- Location: Danville, Oakwood
- Date: 30 December 1997 24 May 1998 30 May 1998
- Target: United Methodist Church First Assembly of God Church
- Attack type: Bombing, suicide bombing
- Weapons: Pipe bombs
- Deaths: 2 (including the perpetrator)
- Injured: 34
- Perpetrators: Richard Dean White
- Motive: Personal grievances (suspected)

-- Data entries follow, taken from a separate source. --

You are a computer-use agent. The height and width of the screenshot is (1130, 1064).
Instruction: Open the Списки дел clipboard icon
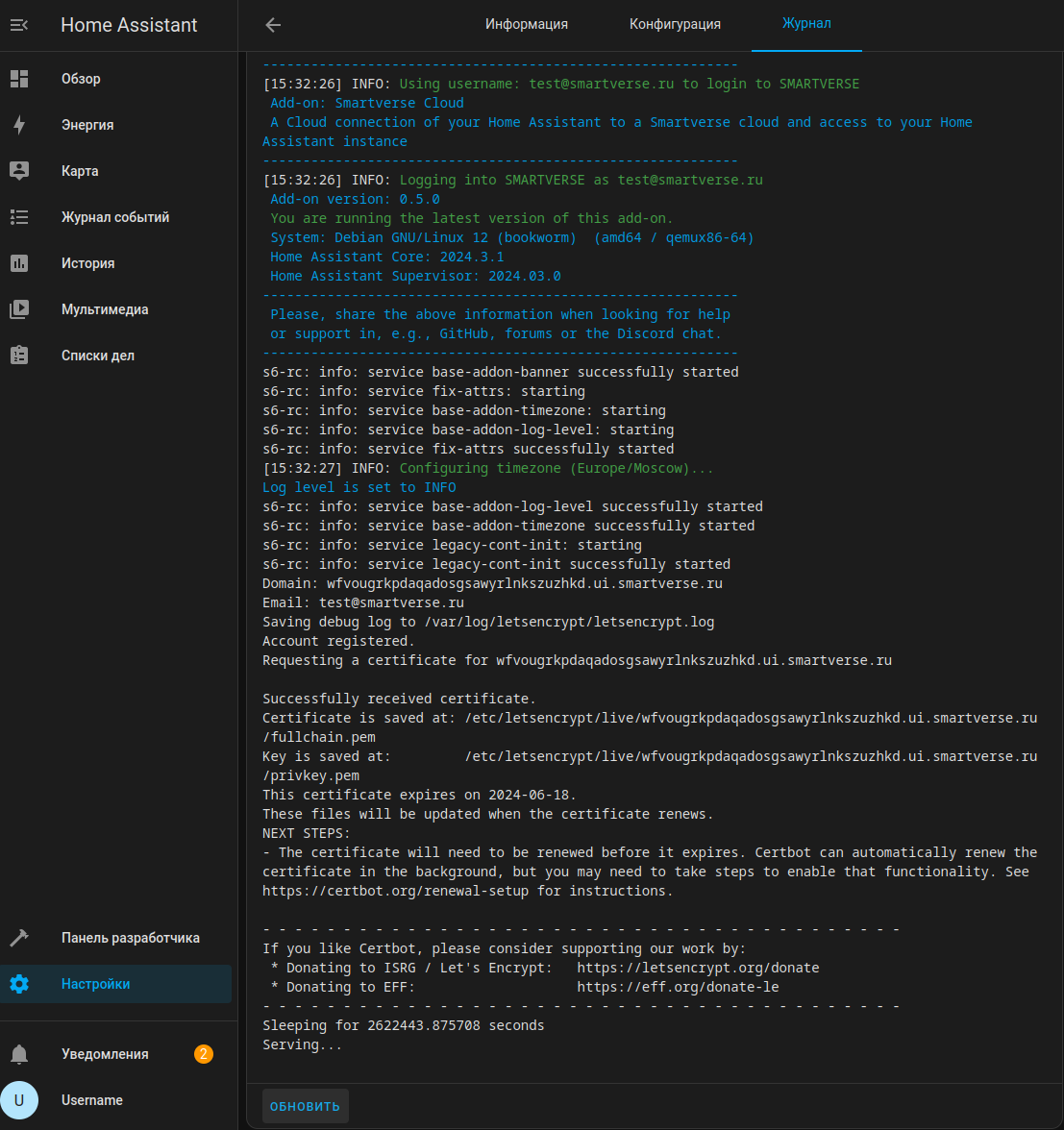pyautogui.click(x=19, y=356)
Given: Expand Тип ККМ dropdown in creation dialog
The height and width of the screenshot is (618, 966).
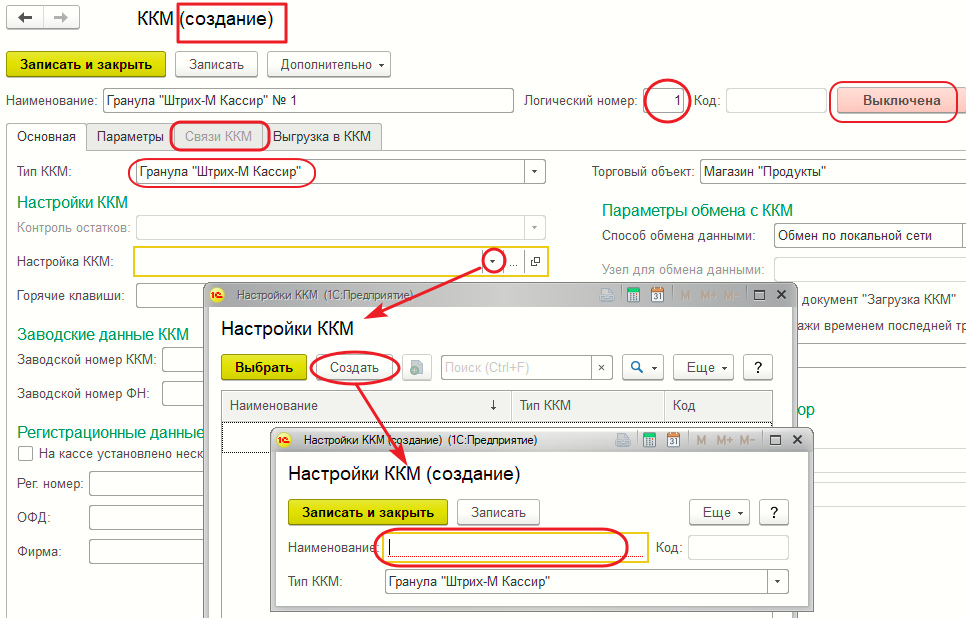Looking at the screenshot, I should (777, 582).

= Vermilion County, Illinois bombings =

1997–98 American bombings

The Vermilion County bombings were a series of three bombings in the Illinois towns of Danville and Oakwood in 1997 and 1998 that killed two people and injured 34. The bombings were committed by Richard Dean White, an Army veteran and member of the Danville church he targeted in the second bombing.

==First bombing==
On December 30, 1997, White placed a pipe bomb triggered by a motion sensor inside a cooler outside United Methodist Church in Oakwood, Illinois. 46-year old Brian Plawer left the church and noticed the cooler. While attempting to move it the motion sensor activated, causing the pipe bomb to detonate. He was killed instantly. The bombing was heard throughout the town and caused minor damage to the church.

==Second bombing==
On May 24, 1998, White went to the west side of the First Assembly of God Church in Danville, Illinois, where he placed a pipe bomb on top of an air conditioning and heating unit next to an exterior support pillar. In the church, over 300 people were attending services when the bomb detonated near the youth section. The explosion blew a 10 foot by 15-foot hole in the side of the church. Because the bomb was placed on the air conditioning unit and the way the bomb was built most of the fragments from the bomb flew over the congregation. No one was killed in the bombing however 34 people were injured.

==Investigation==
After the first bombing both the federal Bureau of Alcohol, Tobacco, Firearms and Explosives (ATF) and the Federal Bureau of Investigation (FBI) got involved but were unable to find anything linking the bombing to an individual. After the second bombing, the ATF and FBI found that both bombs had a blue-insulated, silver-coated, single-strand wire in common. While the forensics teams were investigating the bomb's components, investigators were asking witnesses and members of the church about info that could lead to an arrest. Eventually, they came upon White as a person of interest as he was a member of the church but not a suspect.

==Third bombing==
On May 30, 1998, the ATF went to interview White at his property but he wasn't there. A family member that was living at the premises said he was living with his mother and called ahead. Before the ATF could reach his house, White went into a garage on his property with his German shepherd dog. At 4:44 PM he detonated a pipe bomb on himself, killing both himself and his dog instantly and damaging the garage. When the FBI went into the garage they found an unexploded bomb and the corpse of White with his dog.

==Motive==
There are several possible motives as to why White committed the bombings. White had mental problems and spent time in the mental wards of multiple veterans’ hospitals over the course of several years. Another possible reason or motive stems from his younger brother Randy Shotts who was injured in a swimming accident in 1986 that left him paralyzed. Multiple of the doctors who treated Shotts attended the two churches, and White is said to have had resentment at the way the doctors treated his brother.

==In popular culture==
On August 14, 2009, the Forensic Files TV show aired an episode titled "Holy Terror" which overviewed the bombings. They were also the subject of the "Holy Terror in the Heartland" episode of the A&E City Confidential series (season 9, episode 11, first broadcast on August 8, 2025).